特に毎月分配型は資産が増えやすいのですが、基準価額は下落しやすいです。
これは購入者の資産流入がある一方で、ファンドが抱える金融資産からの収入以上の分配金を出しているために、個人一人当たりの資産(基準価額)には下落の圧力がかかっているためと考えられます。

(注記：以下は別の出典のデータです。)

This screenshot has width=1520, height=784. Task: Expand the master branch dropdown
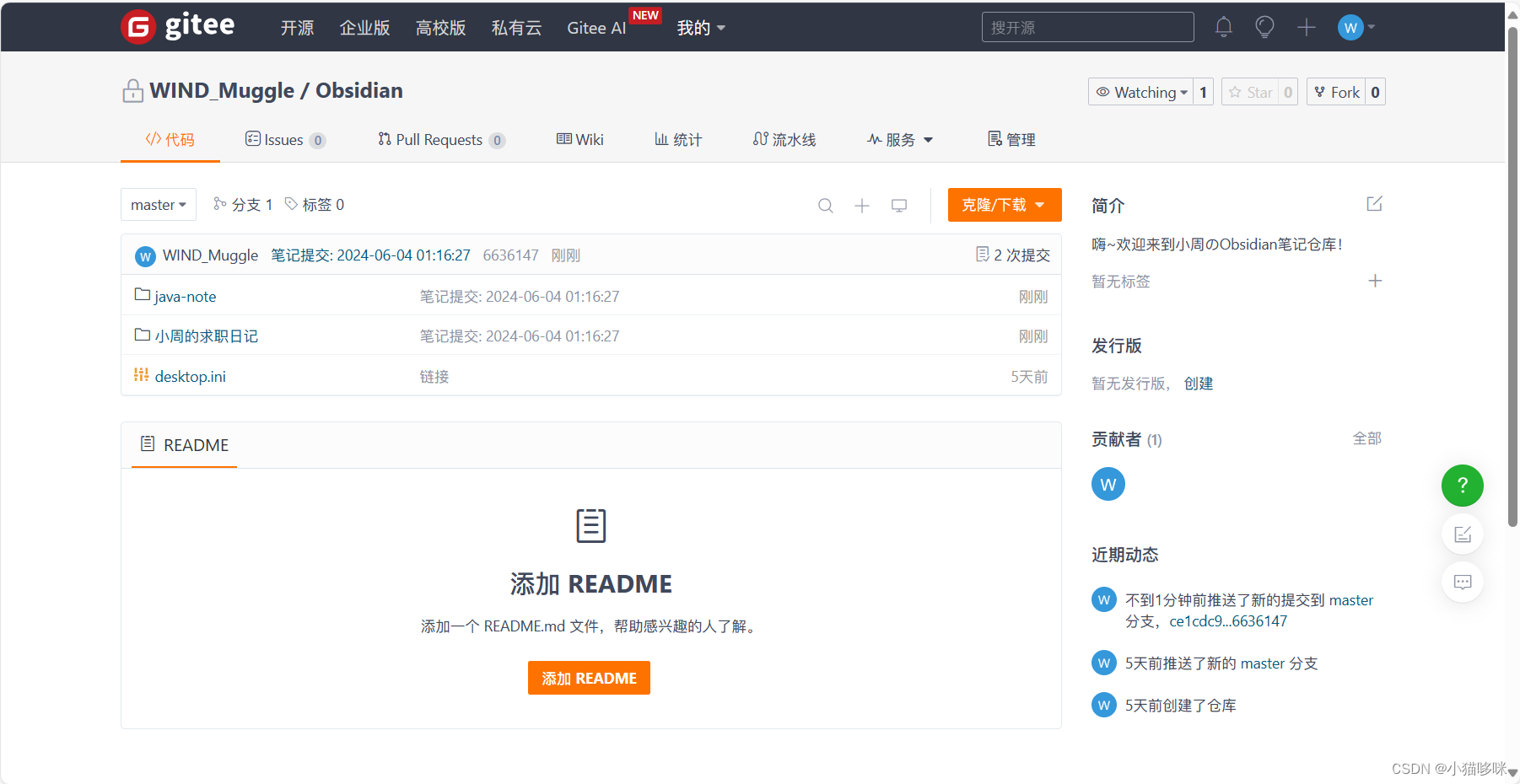[158, 204]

最終的に選ぶべきなのは、基準価額が増加しやすい投資信託です。

投資信託の中身は全部一緒?

よく「なぜ投資信託が下落するのか」と検索されて流入してくる方がいらっしゃいます。
そんな検索をしたことありませんか?

筆者が考えるに、この検索者は「投資信託の中身はどの商品も同じだと考えている」と思っています。
投資している投資信託が何に投資を行っているのかわかっていないことの表れですが、すべての投資信託が同じ値動きをしているとお考えなのです。

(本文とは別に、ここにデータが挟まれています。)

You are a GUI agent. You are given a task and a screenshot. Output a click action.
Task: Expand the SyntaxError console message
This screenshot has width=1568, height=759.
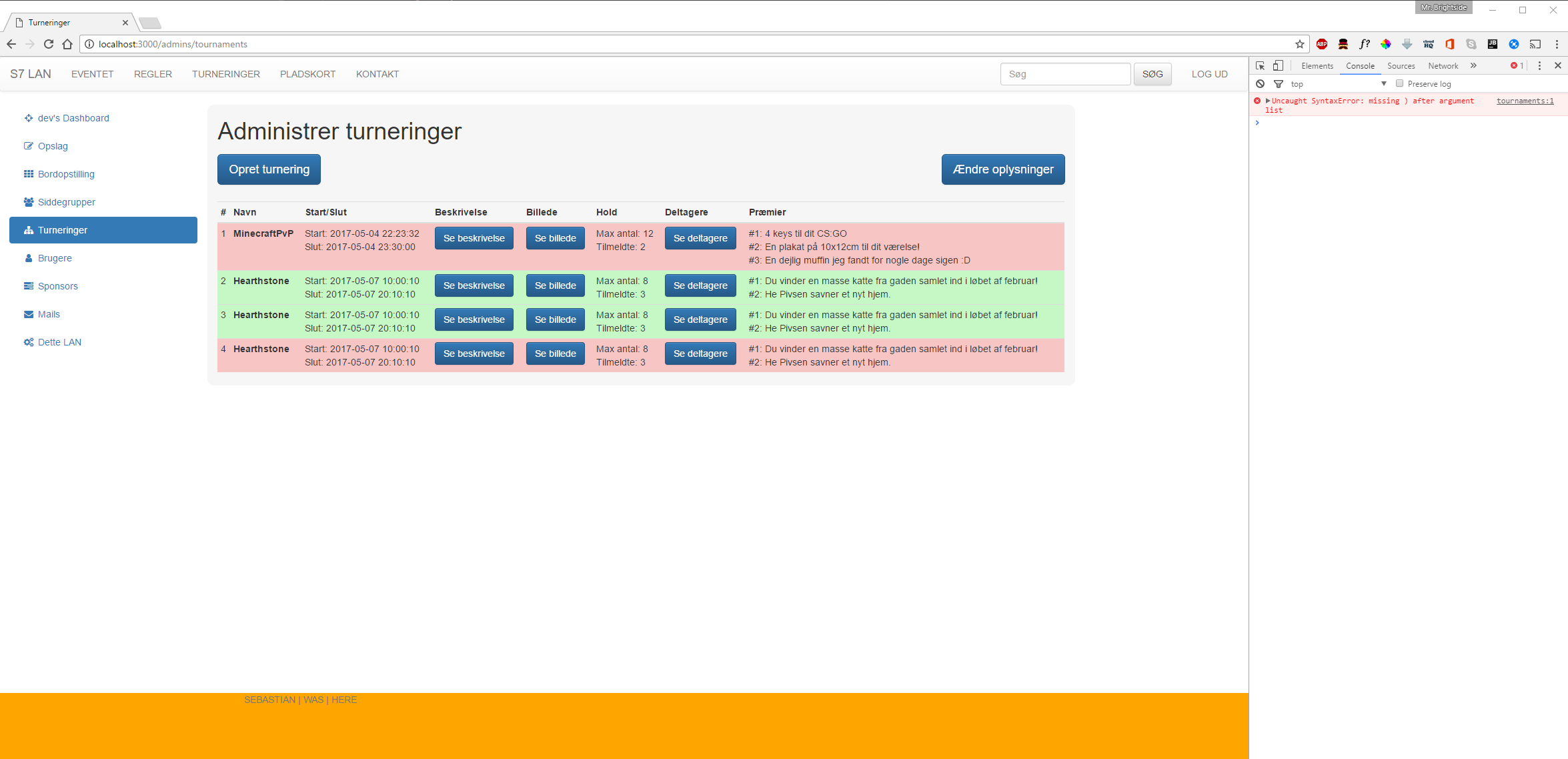[1268, 101]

種類とリスクから見る投資信託の選び方で述べたように、投資信託の投資対象は千差万別です。
例えば、筆者が保有するファンドとあなたが興味を持っている(投資している)ファンドが違う投資対象(例えば日本債券と海外株式)なのであれば、値動きはまったく異なります。

つまり、「なぜ投資信託が下落するのか」と検索をしても意味がないのです。

もし、あなたがネット検索を通じて投資信託の基準価額の値動き要因を知りたいのであれば、ファンド名や愛称を利用して検索を行うべきです。
例えば「月桂樹 基準価額」のように。

基準価額が高くなる投資信託は買い手が多い?

投資信託を株式と同じ考え方をされている誤解の例です。
株式はオークション形式で値段が付く為、投資信託も同じような仕組みで値段が決まると誤解されていらっしゃいます。

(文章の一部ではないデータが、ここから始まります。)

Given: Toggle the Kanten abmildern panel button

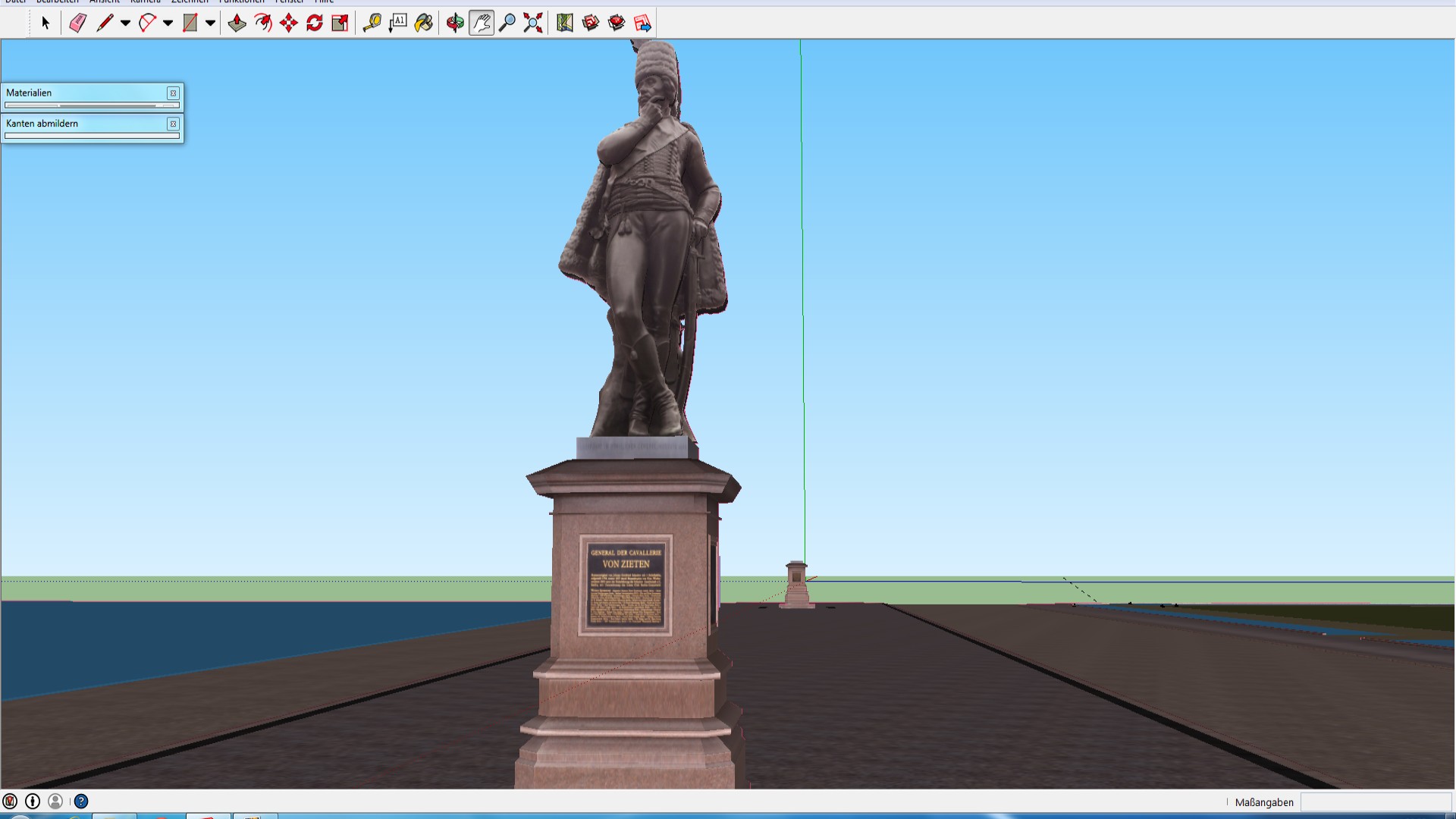Looking at the screenshot, I should [173, 124].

前述のとおり、投資信託は資産と口数からの計算であり、買い手の多さは基準価額に直接的な影響を与えません
せいぜい買い手が多いと総資産が増えやすいぐらいです。

買い気配や売り気配といった用語もありません。
投資信託は私たち投資家と販売元の金融機関の静的な取引で、投資先のファンドはあなたの投資額に応じて投資口を設定するだけだからです。

売買時に手数料払うのは当たり前?

資産運用は銀行と証券会社のどちらで行うのが良いの?で触れたように、特に銀行やゆうちょなどの窓口で販売される投資信託は、買い付け時に手数料を伴うのが普通です。
酷いケースでは、販売される全ての投資信託に買付手数料が設定されている場合もあります。

まぁ、筆者の地元の銀行の話なのですが苦笑

そのため、投資信託を買う時に手数料を払うのが当たり前と誤解されている方がいらっしゃいます。

しかし、そんなことはありません。
賢明なあなたがネット証券で投資信託を選ぼうとしているように、証券会社、特にネット証券を通じて売買できる投資信託には手数料が低い物が多いです。

  • ノーロード(買付手数料無料)
  • 信託報酬0.3%
  • 信託財産留保額なし

といったファンドを選んでいれば、銀行で1~3%の買付手数料を払うのが馬鹿らしくなるはずです。
100万円の3%とかありえないでしょ?

ちなみにETF(上場投資信託)で紹介しているETFも信託報酬の低い優れた商品です。

投資信託は儲からない?

この話は投資信託は儲かる?やめたほうがよい?に。

タイミング次第でどんなファンドも儲かりますし損も出せます。

人気のある投資信託を買っておけば大丈夫?

この話は「人気があるから」という選び方はおかしい -日本株アルファ・カルテットを例に-投資信託は儲かる?やめたほうがよい?を。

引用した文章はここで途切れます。